Do you know what all the “fasters” had in common? We all felt very much more compassion and empathy for others during our fasting experiences and there were repercussive good actions as a result for months afterwards. We realized our own frailty and weakness and felt that our egos were less insistent. Everyone said that they always marveled at how little we really need to survive physically and how much stuff we accumulate that we don’t need. The consensus was that fasting re-adjusted our appetites and gave us insights into what is really important in life, including increased attachment to family, as I had experienced earlier that week.
For several days afterwards I had conversations about fasting and the experience was fascinating. It made me think that if all the heads of state around the world would fast for three weeks, there would be a transformation in their exchanges. Imagine the empathy that would emerge, the desire to eliminate poverty and to rectify injustice, the unity. Think about the positive effects that would spread from the national and international levels right down to the county and municipal levels. The potential changes for good are mind boggling.

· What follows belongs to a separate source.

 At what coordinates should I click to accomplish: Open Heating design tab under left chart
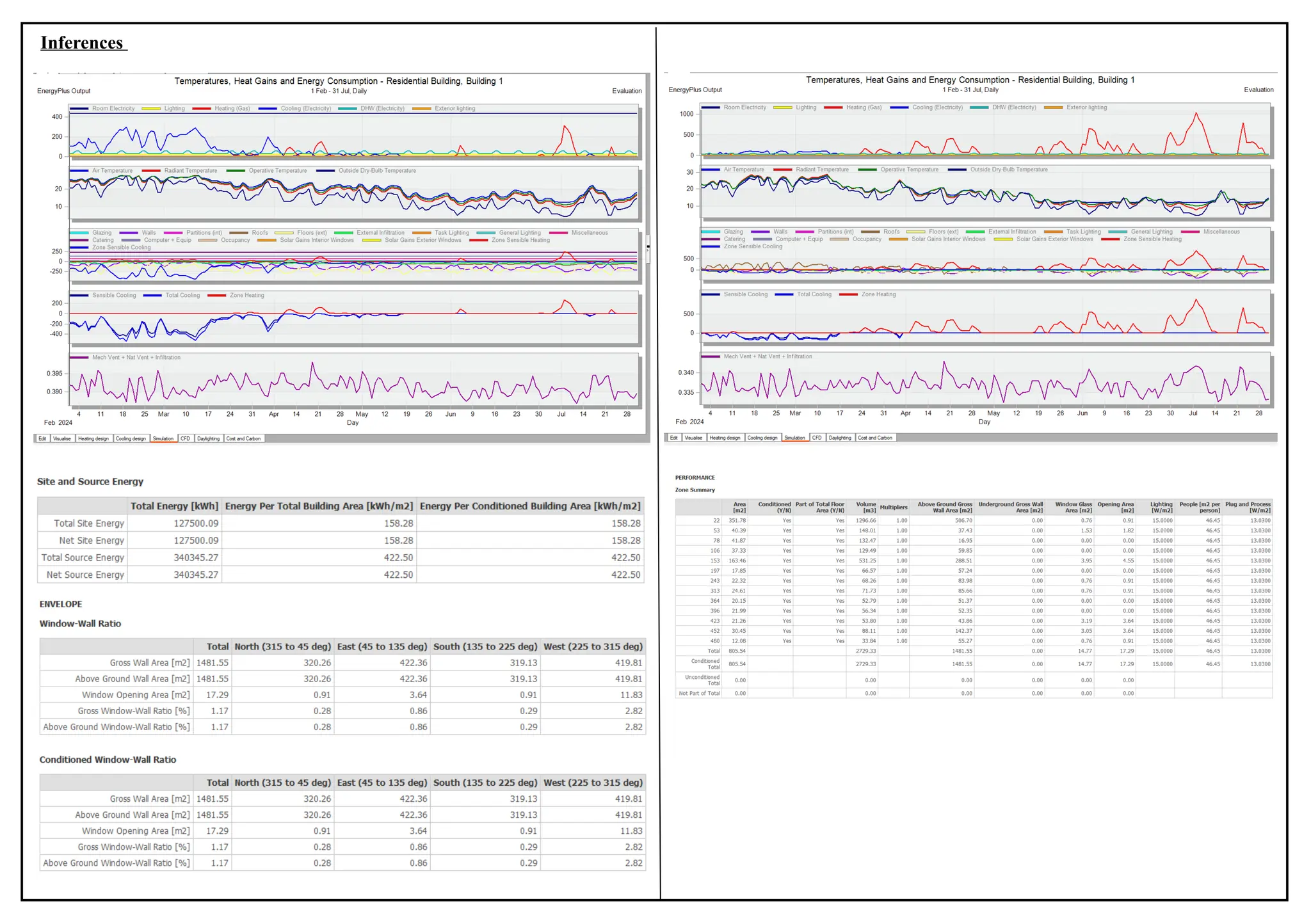[93, 439]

To conclude, there are some universal enduring cultural and religious practices that have existed since the time people began trying to make sense out of the world and started looking for purpose in their lives. Today when so many people feel disconnected, unchallenged and addicted to substances and behaviours that destroy rather than create, maybe we should rethink the importance of these ancient spiritual practices. I suspect that reconnecting with ourselves and the rest of humanity through the venerable art of fasting could only be beneficial. Meditation and mindfulness are reaching unprecedented popularity. Perhaps fasting is the next wave.
I would love to hear your thoughts on that.